- Directed by: Oliver Hardt
- Country of origin: Germany
- Original languages: German English

Production
- Producer: de-Arte
- Running time: 55 minutes

Original release
- Release: January 27, 2006

= Black Deutschland =

2006 documentary film

Black Deutschland is a made-for-television documentary film, directed by Oliver Hardt and produced by de-Arte. The documentary is filmed in different cities in Germany and features people from all across the black diaspora who reside in Germany. Some have German parents, others are immigrants. The film was released in Germany on 27 January 2006. It is based on Hardt's 2005 book of the same name.

Filmed in German and English, Black Deutschland investigates the lives of these people to understand and explore identity formation in Germany. Different forms of black identity are expressed.

One theme the documentary really delves into is the idea of diversity in blackness. Throughout the film, we hear stories of different black Germans from various ethnic, cultural, and national backgrounds. Each has a different story to tell about their experience and no two experiences are the same.

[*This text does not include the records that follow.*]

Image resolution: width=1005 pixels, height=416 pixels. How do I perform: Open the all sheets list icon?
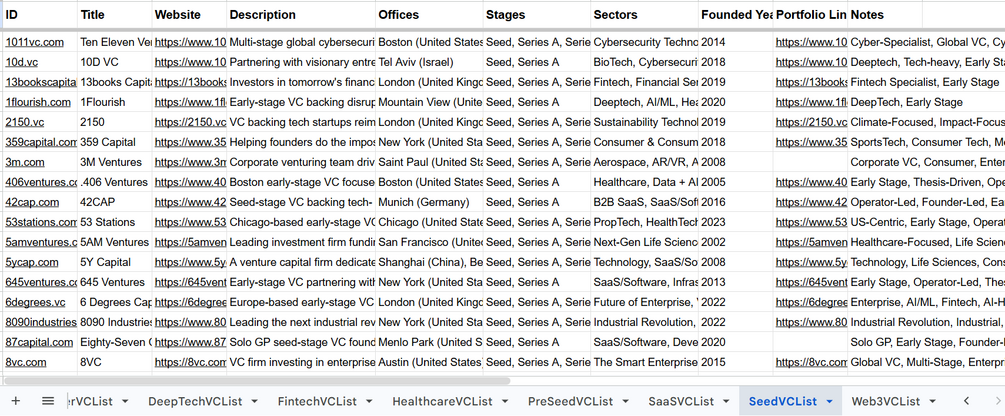point(48,401)
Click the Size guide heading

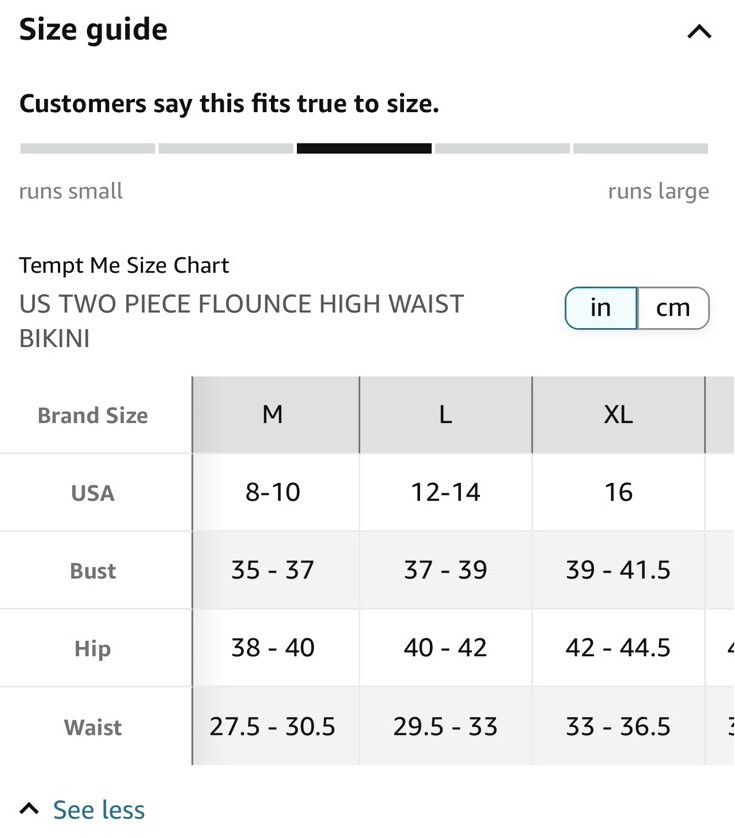[93, 30]
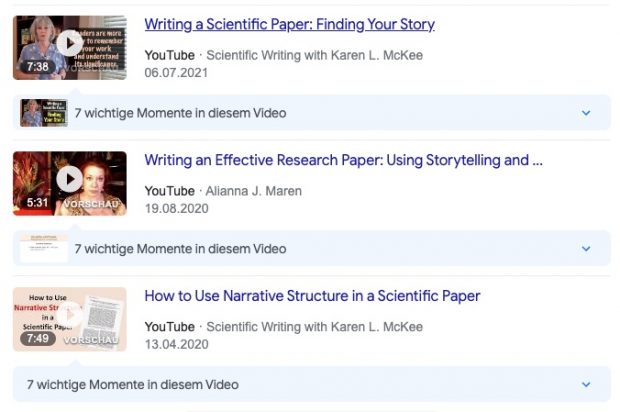The image size is (620, 412).
Task: Open 'How to Use Narrative Structure' title link
Action: coord(312,296)
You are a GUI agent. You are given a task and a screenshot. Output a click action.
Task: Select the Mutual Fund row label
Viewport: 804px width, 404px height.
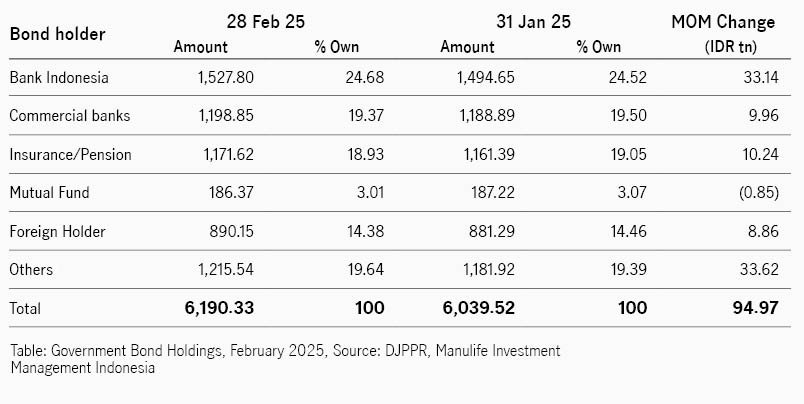click(50, 193)
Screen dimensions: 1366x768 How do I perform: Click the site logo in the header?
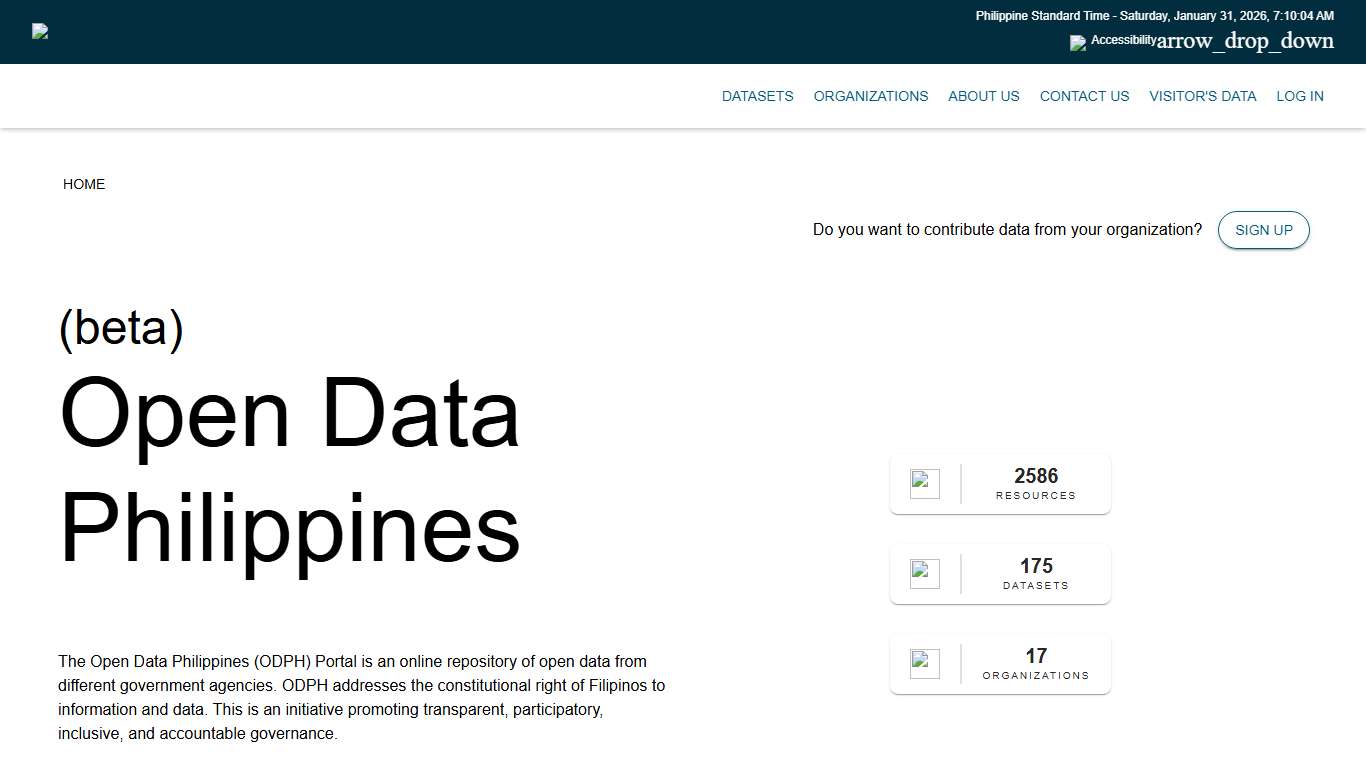pos(40,31)
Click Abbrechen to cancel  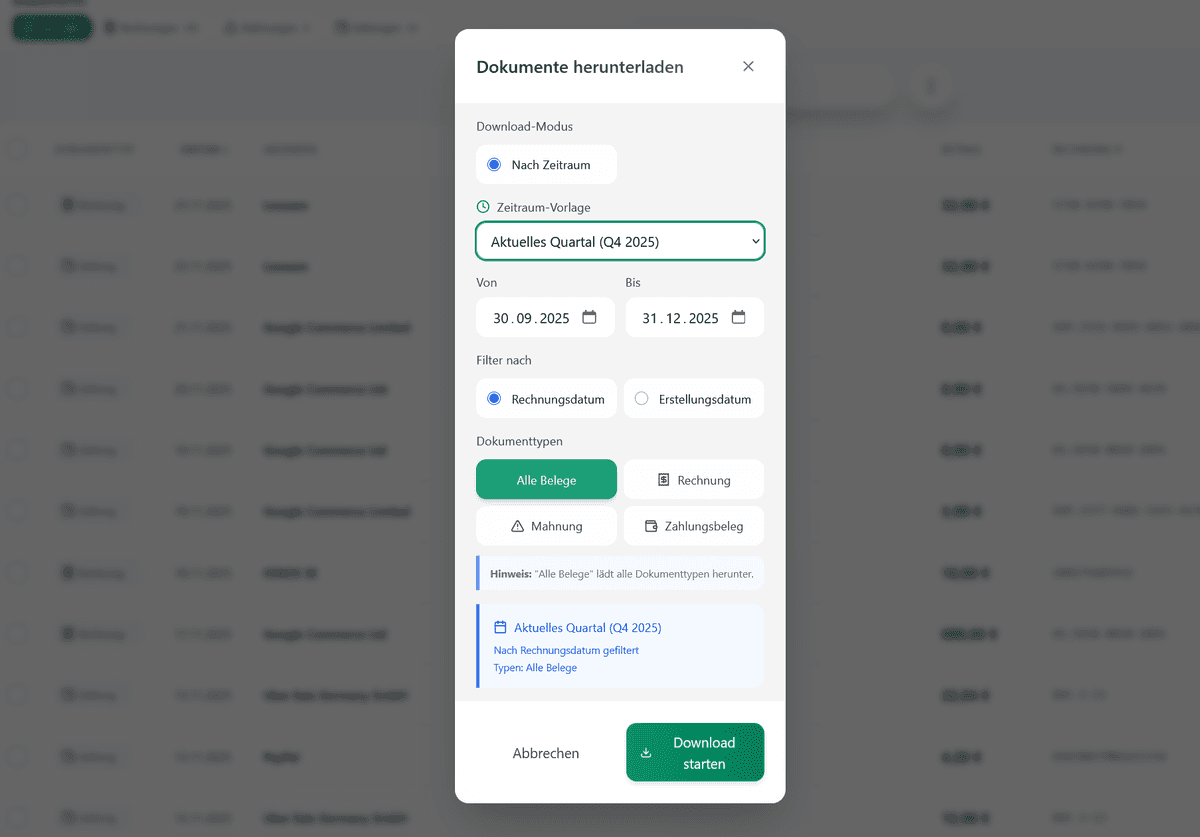(546, 753)
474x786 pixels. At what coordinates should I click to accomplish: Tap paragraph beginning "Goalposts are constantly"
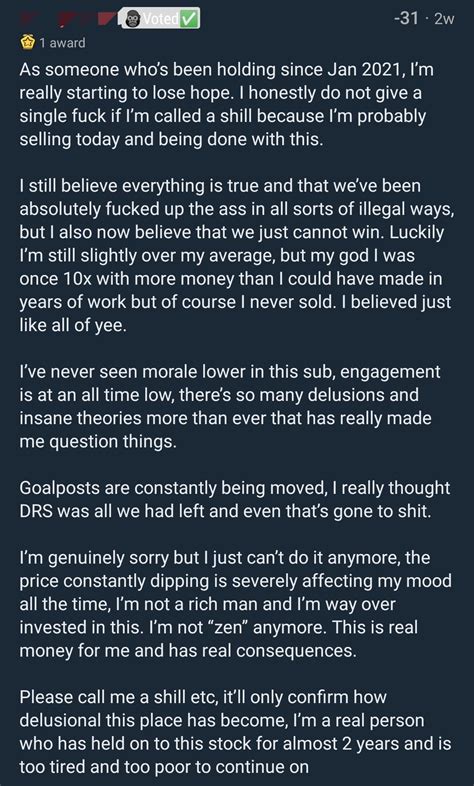pos(234,499)
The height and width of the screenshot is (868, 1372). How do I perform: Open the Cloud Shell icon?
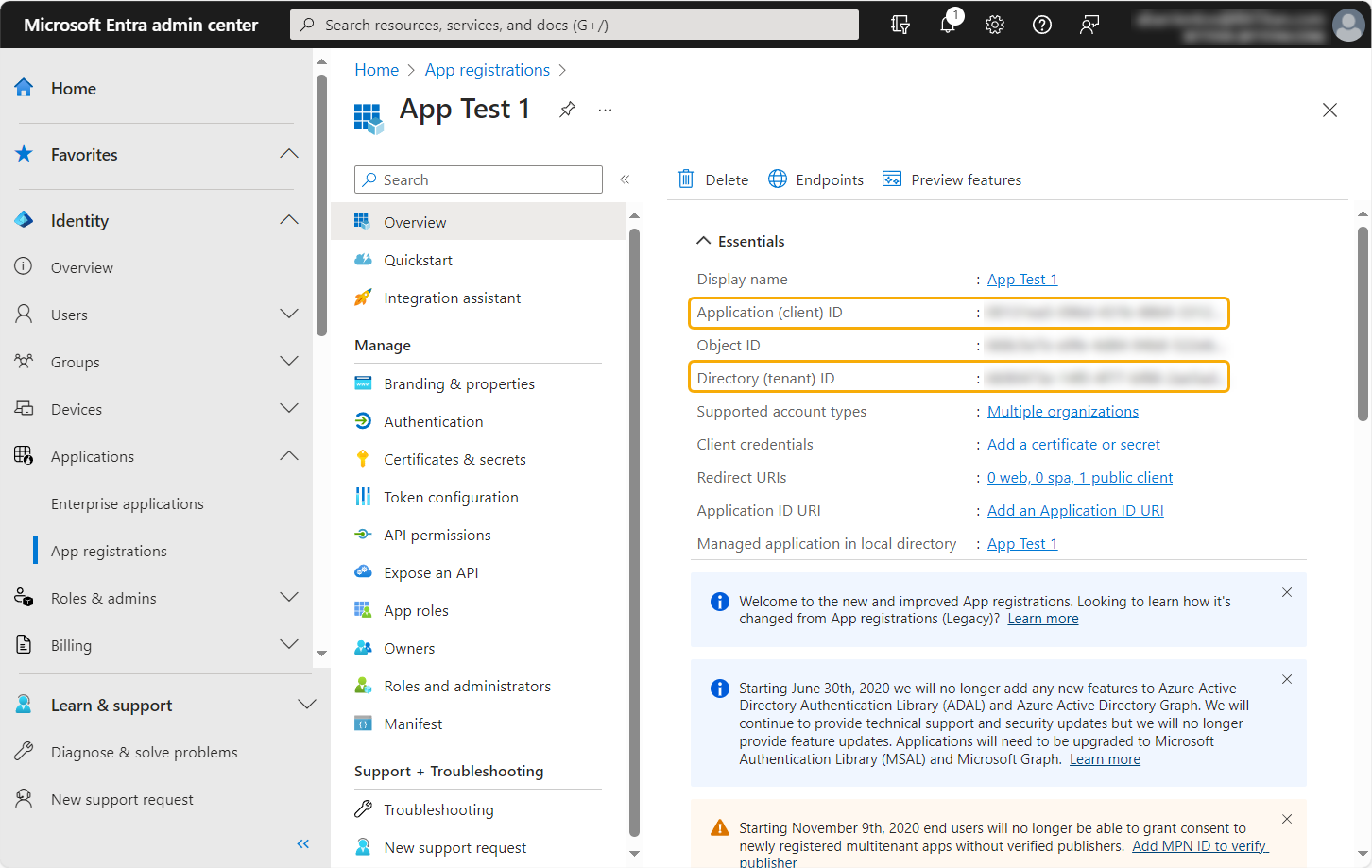(900, 25)
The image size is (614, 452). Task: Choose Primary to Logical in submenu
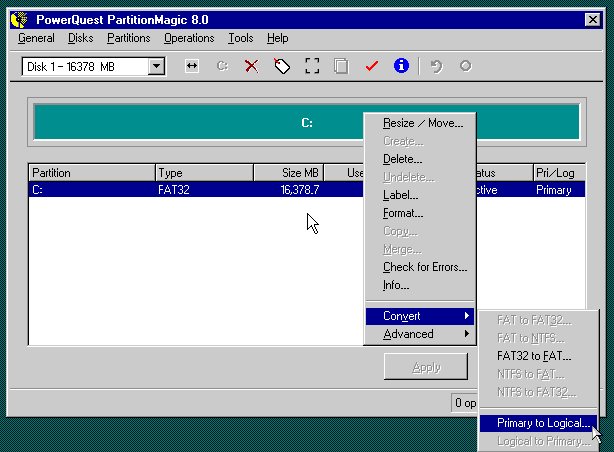(x=538, y=423)
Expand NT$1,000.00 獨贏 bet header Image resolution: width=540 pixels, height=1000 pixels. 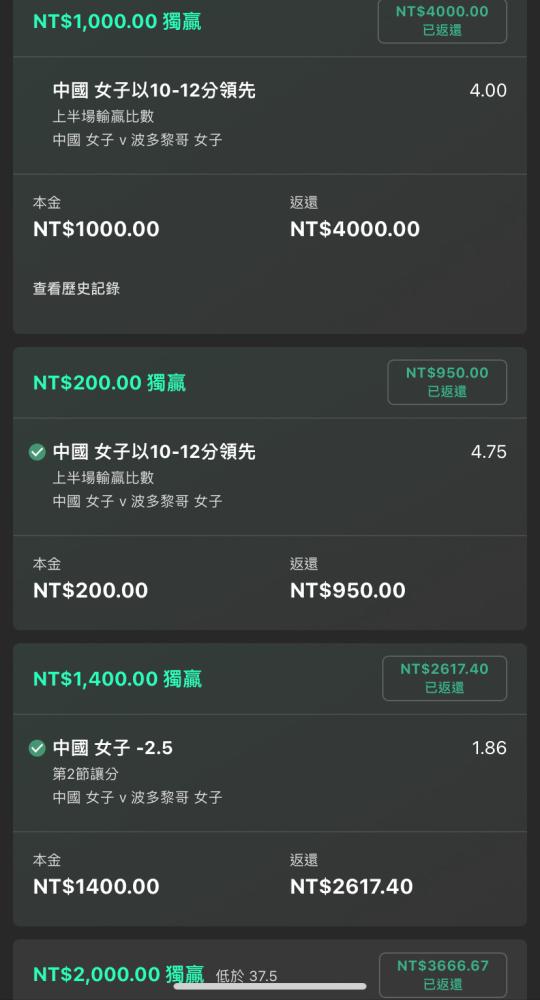click(x=117, y=22)
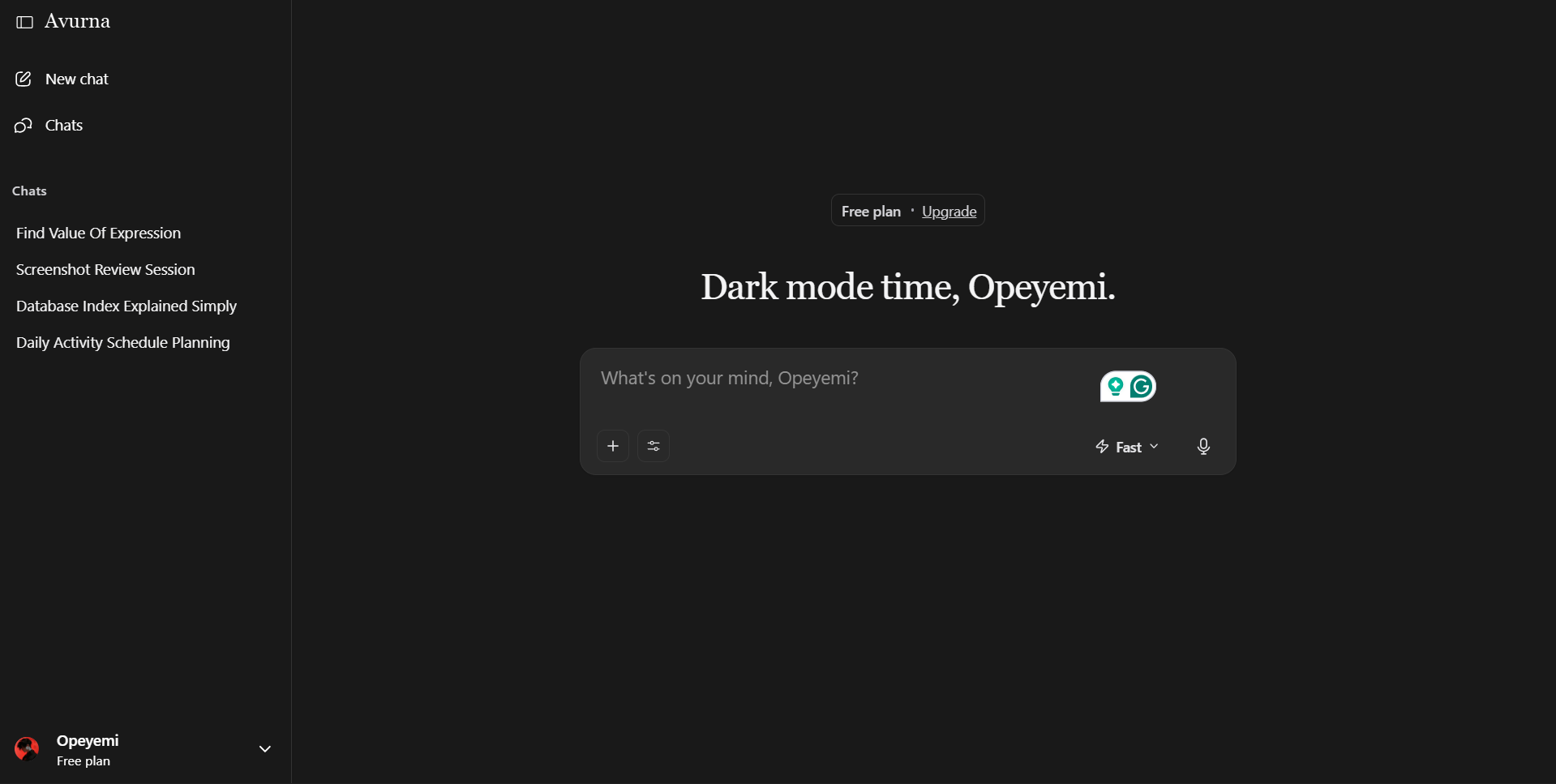Viewport: 1556px width, 784px height.
Task: Open the Daily Activity Schedule Planning chat
Action: click(x=123, y=342)
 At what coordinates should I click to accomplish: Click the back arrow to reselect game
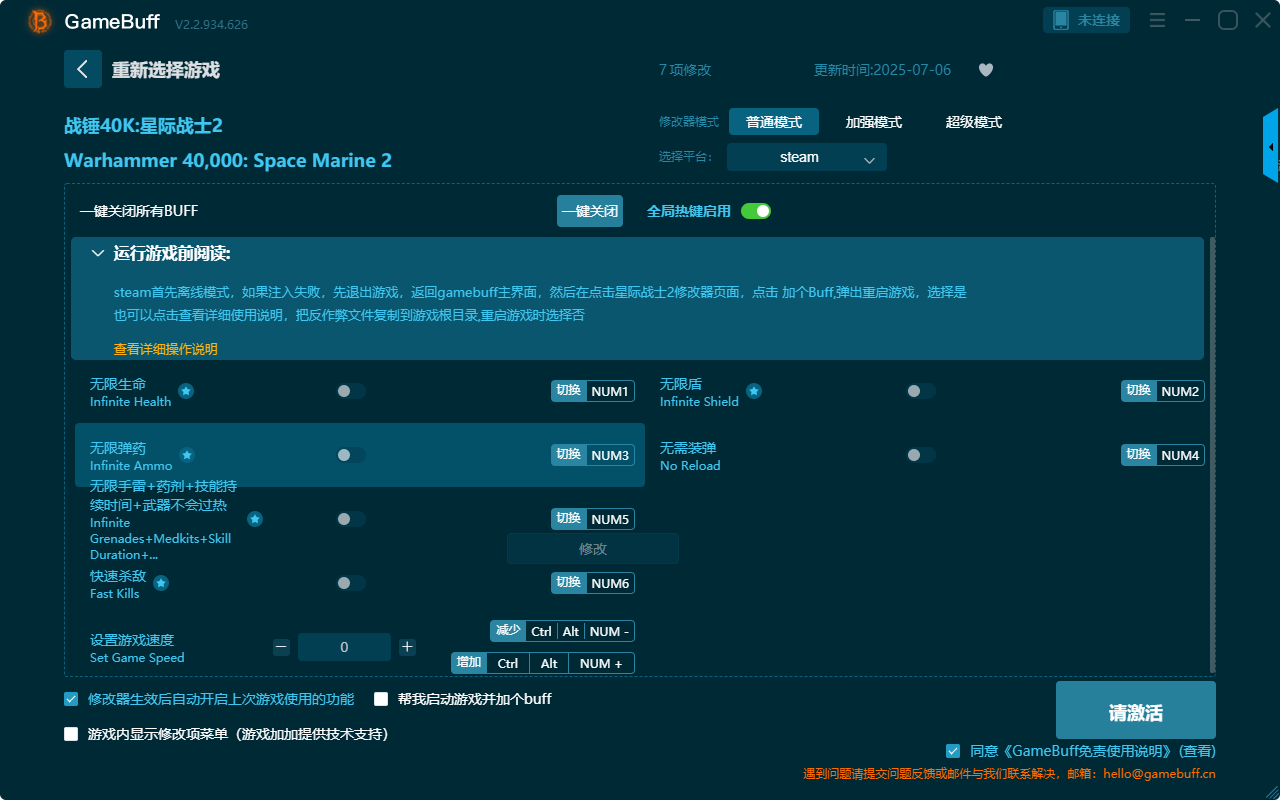coord(83,68)
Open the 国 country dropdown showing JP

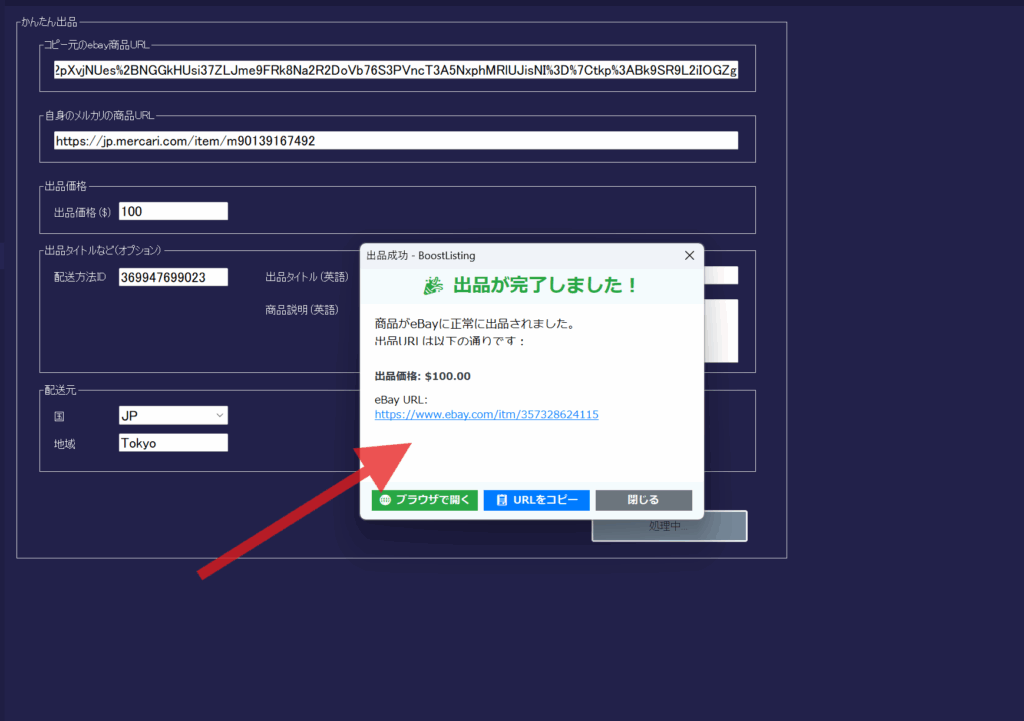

One of the characters, and African-American writer Darius James, puts it best when he says: “one of the things I was very much interested in when I moved here was the diversity of black people. In the united states, or at least in the northeast, there’s kind of this monolithic idea of black identity in terms of how you define a black person, a notion that’s completely false, erroneous, not true. Black people come from everywhere, they are everywhere.”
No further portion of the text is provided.